People with severe schizophrenia have major differences in brain networks

People with a severe form of schizophrenia have major differences in their brain networks compared to others with schizophrenia, bipolar disorder and healthy individuals, a new study from the Centre for Addiction and Mental Health (CAMH) shows.

The study, which used a novel approach to map brain networks, was led by researchers at the Campbell Family Mental Health Research Institute at CAMH and published in this week's JAMA Psychiatry.

"Finding ways to help this particular group of people with schizophrenia is a priority as recovery is unlikely, even up to 20 years after the initial diagnosis. Social isolation, lack of work and relationships, and chronic disability are very common," says Dr. Aristotle Voineskos, senior author on the paper and Director of the Slaight Family Centre for Youth in Transition at CAMH.

Schizophrenia, which affects one in 100 people, is generally known for symptoms of delusions and hallucinations, which can be treated with antipsychotic medications. However, lack of motivation and social withdrawal are also characteristic symptoms of the illness. These are known as negative symptoms.

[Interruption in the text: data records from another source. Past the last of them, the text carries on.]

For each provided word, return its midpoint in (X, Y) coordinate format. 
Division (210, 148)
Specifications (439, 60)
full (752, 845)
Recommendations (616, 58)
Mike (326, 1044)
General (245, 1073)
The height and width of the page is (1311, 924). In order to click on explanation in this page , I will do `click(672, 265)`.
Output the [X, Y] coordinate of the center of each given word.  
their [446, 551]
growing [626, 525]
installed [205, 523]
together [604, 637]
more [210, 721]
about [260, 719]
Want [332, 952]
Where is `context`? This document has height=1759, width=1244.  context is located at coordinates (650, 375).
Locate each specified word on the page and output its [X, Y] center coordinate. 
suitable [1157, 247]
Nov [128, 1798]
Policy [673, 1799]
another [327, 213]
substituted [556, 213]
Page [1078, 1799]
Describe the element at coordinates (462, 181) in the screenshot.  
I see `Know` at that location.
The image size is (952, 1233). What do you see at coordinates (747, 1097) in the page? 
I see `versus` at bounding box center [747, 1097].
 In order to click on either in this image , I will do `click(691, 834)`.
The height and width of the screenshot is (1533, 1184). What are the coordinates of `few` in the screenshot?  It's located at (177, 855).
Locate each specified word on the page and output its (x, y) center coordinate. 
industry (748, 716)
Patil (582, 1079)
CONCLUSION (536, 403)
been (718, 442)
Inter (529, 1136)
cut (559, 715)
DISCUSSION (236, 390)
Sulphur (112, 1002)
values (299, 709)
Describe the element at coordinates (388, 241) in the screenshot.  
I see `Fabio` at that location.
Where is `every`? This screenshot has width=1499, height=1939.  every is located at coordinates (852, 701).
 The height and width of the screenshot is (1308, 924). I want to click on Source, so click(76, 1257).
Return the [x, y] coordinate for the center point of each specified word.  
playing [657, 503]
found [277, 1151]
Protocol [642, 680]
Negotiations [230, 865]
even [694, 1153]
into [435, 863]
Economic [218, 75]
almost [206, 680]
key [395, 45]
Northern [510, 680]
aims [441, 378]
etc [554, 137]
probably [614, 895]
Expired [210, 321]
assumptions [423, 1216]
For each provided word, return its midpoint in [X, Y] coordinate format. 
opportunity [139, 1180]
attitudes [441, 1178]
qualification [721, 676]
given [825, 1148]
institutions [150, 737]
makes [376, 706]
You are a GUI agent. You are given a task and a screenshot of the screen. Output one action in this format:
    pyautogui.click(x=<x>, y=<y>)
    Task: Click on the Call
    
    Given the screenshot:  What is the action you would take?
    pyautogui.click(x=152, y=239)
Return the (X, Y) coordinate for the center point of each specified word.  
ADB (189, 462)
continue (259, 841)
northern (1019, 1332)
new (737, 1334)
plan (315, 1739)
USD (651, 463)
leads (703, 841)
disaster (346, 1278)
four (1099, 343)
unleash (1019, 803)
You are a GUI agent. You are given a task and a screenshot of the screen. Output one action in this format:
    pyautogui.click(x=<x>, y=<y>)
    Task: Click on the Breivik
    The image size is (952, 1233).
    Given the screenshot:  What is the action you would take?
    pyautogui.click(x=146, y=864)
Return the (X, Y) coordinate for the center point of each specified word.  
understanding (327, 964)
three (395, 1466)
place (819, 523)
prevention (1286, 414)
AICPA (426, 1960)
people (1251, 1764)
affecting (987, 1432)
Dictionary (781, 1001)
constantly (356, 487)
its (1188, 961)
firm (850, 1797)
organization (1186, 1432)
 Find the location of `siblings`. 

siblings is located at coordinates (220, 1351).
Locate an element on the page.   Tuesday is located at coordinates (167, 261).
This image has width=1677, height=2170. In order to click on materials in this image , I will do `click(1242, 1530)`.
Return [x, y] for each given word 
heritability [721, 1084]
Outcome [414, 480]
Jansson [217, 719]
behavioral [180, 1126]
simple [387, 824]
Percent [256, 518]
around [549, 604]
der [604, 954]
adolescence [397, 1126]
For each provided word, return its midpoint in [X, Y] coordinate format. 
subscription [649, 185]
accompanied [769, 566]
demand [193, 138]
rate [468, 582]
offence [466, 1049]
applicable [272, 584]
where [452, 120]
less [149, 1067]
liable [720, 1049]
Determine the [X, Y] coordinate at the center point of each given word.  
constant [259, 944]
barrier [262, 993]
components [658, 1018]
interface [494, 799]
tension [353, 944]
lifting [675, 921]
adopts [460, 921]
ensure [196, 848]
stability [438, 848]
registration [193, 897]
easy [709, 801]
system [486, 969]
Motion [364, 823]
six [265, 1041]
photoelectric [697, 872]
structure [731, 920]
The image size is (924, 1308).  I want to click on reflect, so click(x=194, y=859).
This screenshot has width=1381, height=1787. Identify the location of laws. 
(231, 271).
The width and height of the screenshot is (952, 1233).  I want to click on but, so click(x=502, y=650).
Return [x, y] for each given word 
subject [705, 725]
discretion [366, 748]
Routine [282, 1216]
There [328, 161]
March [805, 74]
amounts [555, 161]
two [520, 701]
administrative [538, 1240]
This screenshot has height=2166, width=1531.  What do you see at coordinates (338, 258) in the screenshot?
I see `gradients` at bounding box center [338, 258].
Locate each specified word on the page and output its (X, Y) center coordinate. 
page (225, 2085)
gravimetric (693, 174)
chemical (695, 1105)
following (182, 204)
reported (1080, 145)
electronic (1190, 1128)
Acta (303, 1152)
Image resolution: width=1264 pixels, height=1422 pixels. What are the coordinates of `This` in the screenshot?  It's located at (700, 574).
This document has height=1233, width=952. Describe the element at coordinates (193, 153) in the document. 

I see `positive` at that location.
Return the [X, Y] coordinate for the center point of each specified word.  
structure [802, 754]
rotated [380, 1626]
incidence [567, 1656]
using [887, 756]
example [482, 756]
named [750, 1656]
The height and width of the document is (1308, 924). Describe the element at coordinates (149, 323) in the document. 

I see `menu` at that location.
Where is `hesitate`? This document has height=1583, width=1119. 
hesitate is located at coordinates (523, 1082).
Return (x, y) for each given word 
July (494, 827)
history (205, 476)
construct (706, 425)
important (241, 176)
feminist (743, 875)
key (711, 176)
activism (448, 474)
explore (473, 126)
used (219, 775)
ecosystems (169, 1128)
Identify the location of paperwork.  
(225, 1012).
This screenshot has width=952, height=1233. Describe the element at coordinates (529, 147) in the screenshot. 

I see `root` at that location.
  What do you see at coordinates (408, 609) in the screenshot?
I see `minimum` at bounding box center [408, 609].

Approximately one in five people with schizophrenia experience these negative symptoms in a pronounced way, says lead author Dr. Anne Wheeler, CAMH post-doctoral fellow. At this point, there is no treatment for negative symptoms, yet they have the greatest impact on a person's daily functioning once the psychosis is managed.

The value of having a biological, brain-based indicator is that it may help identify this group of patients when they initially present for treatment of psychosis. Otherwise it can take years to determine social disability through clinical observation, says Dr. Voineskos.

The study involved magnetic resonance brain imaging (MRI) with 128 people with schizophrenia and 130 healthy individuals at two sites, and with 39 patients with bipolar disorder and 43 healthy individuals at a third site. Patients with bipolar disorder also experience psychotic symptoms but not negative symptoms, so these patients served as an additional comparison group. The three sites were at CAMH, the Zucker Hillside Hospital in Glen Oaks, New York, and the Central Institute of Mental Health in Mannheim, Germany.

Researchers used a unique approach called network analysis to study the overall network density, or level of connectivity, in the brain.

"We found alterations in a number of relationships between brain regions among those with more severe schizophrenia compared with the other groups, including those with less severe schizophrenia," says Dr. Voineskos. "This provides strong evidence that schizophrenia is not just one brain disorder."

The study also confirms previous research from his team showing changes in the white matter tissues connecting those same regions in the brain, among those with more severe schizophrenia.

These impaired networks are important to the brain processes related to negative symptoms and social function that patients experience, the authors write. Based on these findings, the investigators are also funded by the U.S. National Institute of Mental Health to conduct a multi-centre study of a large number of people with schizophrenia to establish the full range of impairment in brain circuitry that predicts social impairment.

Through this research, specific brain circuits can be targeted to develop new therapeutic approaches for negative symptoms and social impairment. Such studies are now underway at CAMH using virtual reality technology and brain stimulation.